My 2.5L has non-adjustable, stamped steel rocker arms. The Federal Mogul stock pushrods for this are 9.486" length, and Clevite's are 9.520". What kind of lifter preload should I have when it comes to fitment of pushrods? I’m getting preload ranges from 0.085" to 0.100". It is my understanding that lifter preloads should be more in the 0.030”-0.040" range, my reason for double-checking. The engine is a stock remanufactured long-block from ATK and now has 15K miles on it. The vehicle has just over 111K miles, and I installed the remanufactured engine at 97K. The camshaft is within a few thousandths of new specs for lobe height and duration. Questioning local engine machine shops has left me with a variety of answers, and I'm not too sure which ones to trust. (One shop reassembles everything and doesn't check preloads.) It seems like this type of engine runs pretty warm although it may be just this particular unit. I have noticed that after 30 minutes or more of freeway driving, at idle, the oil pressure drops much lower (to 20-25 psi) than where it usually runs in town (40 psi). Bringing it just off-idle brings pressure back up to around 40 psi. It appears that this is due to the oil being so hot, as though its viscosity really thinned out temporarily. Once the motor idles for a while or is off for a bit, it returns and stays at the more normal 40 psi. Taking the vehicle on extensive or even moderate off-road use has the same effect in increasing the oil temp. When the engine gets this hot, and I notice the oil pressure, I can also tell that it is much more apt to want to knock/ping if I am doing something that requires mild lugging at idle. Is this high oil temp scenario typical for the 2.5 liter? Could the EGR valve and flame temps too high create abnormally high coolant and oil temps? I tried a new EGR valve, which didn't seem to fix the temps. Should I install an oil cooler? The vehicle sees 90 degrees F to -45 degrees F. If an oil cooler is called for, which style may perform better: one with an electric fan and thermal switch or an older-fashioned unit with a built-in thermal valve assembly?

Moses replies...

Brian, oil temperature does play a role here. The "normal" factory-rated oil pressure for a 2.5L four of your vintage is a minimum of 13 psi @ 600 rpm and maximum of 37-75 psi @ 1600-plus rpm. (Normal at an 800 rpm warm idle speed is 25-35 psi, which your engine may also achieve.) Despite the drop you describe at idle when hot, this is still adequate for lubing the engine. An engine oil cooler, unless thermostatically controlled, would be overkill in your cold winter conditions...If you do either kind of thermal control, make sure that there is no winter issue with oil temps being too cold...Also, if you want to know how "hot" the oil is actually getting, try using an infrared-sensing thermometer to check the surface temp at the oil pan after running. You can spot check the engine at the valve cover, block and timing cover. The block surface temp should pinpoint effectiveness of the cooling system. Check the radiator for hot spots or lack of flow, using the infrared to track heat…This can be a simple and effective diagnostic tool! As for the EGR valve, this valve actually lowers the upper cylinder temps if working properly. Its purpose, reducing the NOx emissions, demands lowering the upper cylinder temps to below 2500-degrees F. Without the EGR working properly, temps can reach 4800-6000-degrees F, much like an acetylene torch! I always recommend leaving the EGR in place and making sure it functions correctly…Pushrod lengths, which affect the valve clearance, are critical. (If needed, adjustable pushrods are available from Clifford Performance for the 4.2L inline six and other AMC-derivative inline engines.)

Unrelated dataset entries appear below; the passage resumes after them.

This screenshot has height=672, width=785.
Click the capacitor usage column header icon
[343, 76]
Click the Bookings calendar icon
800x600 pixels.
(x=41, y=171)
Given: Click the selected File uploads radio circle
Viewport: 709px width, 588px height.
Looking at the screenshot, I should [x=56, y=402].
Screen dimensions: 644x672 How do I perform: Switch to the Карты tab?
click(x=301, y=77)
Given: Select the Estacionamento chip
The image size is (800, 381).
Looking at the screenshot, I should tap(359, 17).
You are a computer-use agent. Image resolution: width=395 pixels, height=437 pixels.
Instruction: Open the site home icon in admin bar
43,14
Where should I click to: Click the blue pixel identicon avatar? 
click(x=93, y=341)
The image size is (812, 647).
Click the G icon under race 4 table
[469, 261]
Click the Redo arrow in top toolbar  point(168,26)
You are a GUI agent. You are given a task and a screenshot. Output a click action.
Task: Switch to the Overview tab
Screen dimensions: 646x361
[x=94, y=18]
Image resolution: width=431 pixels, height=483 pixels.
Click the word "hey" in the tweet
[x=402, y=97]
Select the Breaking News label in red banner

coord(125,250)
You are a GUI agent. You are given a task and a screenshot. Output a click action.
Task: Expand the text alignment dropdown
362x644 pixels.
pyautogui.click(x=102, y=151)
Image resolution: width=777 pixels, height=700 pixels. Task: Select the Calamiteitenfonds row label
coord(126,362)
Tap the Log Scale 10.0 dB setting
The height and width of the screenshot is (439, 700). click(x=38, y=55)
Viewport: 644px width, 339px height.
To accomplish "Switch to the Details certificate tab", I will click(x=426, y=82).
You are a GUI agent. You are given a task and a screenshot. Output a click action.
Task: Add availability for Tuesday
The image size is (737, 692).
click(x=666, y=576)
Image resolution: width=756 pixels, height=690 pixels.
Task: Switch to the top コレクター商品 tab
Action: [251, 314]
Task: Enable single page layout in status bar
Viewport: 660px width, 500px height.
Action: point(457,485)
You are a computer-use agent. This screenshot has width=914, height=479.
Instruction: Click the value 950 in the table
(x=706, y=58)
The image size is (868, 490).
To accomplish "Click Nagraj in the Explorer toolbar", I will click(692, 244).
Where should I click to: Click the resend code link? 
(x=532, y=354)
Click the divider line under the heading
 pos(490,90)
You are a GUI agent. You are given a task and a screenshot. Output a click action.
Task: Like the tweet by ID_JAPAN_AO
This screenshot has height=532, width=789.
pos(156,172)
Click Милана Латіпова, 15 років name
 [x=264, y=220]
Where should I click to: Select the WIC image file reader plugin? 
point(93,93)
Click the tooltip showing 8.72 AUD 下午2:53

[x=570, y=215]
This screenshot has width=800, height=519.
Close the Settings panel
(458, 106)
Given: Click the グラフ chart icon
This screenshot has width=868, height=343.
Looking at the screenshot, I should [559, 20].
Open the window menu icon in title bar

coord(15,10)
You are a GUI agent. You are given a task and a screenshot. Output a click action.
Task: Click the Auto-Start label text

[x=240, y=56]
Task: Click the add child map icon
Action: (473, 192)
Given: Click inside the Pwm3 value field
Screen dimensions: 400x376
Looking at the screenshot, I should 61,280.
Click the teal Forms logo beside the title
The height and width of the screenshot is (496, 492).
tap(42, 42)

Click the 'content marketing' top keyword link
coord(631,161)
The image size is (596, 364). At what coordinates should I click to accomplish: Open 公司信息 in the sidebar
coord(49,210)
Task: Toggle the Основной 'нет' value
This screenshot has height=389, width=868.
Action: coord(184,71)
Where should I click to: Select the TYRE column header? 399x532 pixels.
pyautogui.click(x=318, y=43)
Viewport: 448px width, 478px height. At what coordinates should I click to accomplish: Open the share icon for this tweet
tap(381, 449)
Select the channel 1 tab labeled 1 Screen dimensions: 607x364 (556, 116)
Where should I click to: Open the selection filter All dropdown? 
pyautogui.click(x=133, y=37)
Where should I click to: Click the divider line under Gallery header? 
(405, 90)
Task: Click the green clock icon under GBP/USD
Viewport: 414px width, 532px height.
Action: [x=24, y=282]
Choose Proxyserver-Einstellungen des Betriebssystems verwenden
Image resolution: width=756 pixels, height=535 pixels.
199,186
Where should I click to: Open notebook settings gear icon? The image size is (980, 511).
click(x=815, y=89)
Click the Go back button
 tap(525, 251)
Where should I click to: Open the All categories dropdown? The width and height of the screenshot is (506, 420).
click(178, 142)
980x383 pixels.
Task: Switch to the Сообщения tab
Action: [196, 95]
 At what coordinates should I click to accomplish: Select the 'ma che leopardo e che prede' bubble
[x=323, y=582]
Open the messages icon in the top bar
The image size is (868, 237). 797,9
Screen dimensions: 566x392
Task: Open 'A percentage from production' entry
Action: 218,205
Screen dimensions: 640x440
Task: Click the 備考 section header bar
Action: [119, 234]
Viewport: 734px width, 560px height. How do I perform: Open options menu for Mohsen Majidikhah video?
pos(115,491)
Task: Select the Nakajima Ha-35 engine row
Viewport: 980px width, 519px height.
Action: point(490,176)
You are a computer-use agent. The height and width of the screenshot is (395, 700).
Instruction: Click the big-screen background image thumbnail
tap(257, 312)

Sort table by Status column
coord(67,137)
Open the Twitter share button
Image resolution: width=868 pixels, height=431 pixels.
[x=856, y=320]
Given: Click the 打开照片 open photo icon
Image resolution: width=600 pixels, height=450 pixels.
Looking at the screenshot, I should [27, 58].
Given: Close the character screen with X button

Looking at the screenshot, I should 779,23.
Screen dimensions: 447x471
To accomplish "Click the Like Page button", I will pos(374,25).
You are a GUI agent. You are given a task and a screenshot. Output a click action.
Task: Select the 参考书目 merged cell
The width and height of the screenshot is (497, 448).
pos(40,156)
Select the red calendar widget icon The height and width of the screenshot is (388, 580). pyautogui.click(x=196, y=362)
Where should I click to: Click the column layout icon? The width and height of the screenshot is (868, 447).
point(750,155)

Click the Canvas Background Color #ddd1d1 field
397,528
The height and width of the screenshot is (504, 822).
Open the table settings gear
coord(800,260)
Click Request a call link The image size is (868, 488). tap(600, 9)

There are two ways to measure lifter clearance: 1) preload, which is essentially zero valve lash with the plunger fully extended then add a fixed amount of compression of the lifter plunger and 2) lifter plunger travel, measured at the valve stem-to-rocker arm gap, with the lifter’s plunger fully collapsed. Non-adjustable stamped rockers usually can only be checked for lifter travel with the plunger collapsed. Correct specs for plunger or valve stem clearance (with the plunger collapsed fully) should be available through ATK or Clifford. Make sure you measure clearance at the correct reference point—specified typically as the valve stem-to-rocker arm gap with piston at TDC of its compression stroke, both valves closed and seated, the hydraulic lifter collapsed (without any oil in the lifter). Specified clearance should account for the valve rocker arm ratio. (The stock ratio is 1.6:1 for a 1989 2.5L Jeep engine.) The blueprint build of an AMC inline six or four should include cutting the installed valve stem heights to compensate for both the cylinder head resurfacing and the amount of valve seat inset from reconditioning the valve seats…A bled-down clearance of 0.085"-0.100" at the rocker arm-to-stem gap is not out of the ordinary for modern hydraulic lifters. (Engines like Ford’s ‘FE’ big-block V-8s rely on pushrods in various lengths to correct lifter clearances.) Mopar manuals do not offer a specification; they assume that the cylinder head has not been surfaced excessively, pushrod lengths are correct, head gasket thickness is right, and the valve seat depths and valve stem heights are correct. It’s wise to confirm this and check actual bled-down lifter clearance if possible...Engines need adequate valve clearance to permit valves to seat. Shorter Federal-Mogul pushrods may be for remanufactured engines with a surfaced cylinder head and ground valves and seats. If your 0.085”-0.100” is clearance measured at valve stems-to-rocker arms with the lifter plungers collapsed, note that Ford ‘FE’ V-8s (with a 1.73:1 rocker ratio and non-adjustable rocker arms) call for 0.100”-0.150” gap at the valve stem-to-rocker arm with the lifter plunger collapsed. (Ford FE pushrods come in different lengths for adjusting valve clearance.)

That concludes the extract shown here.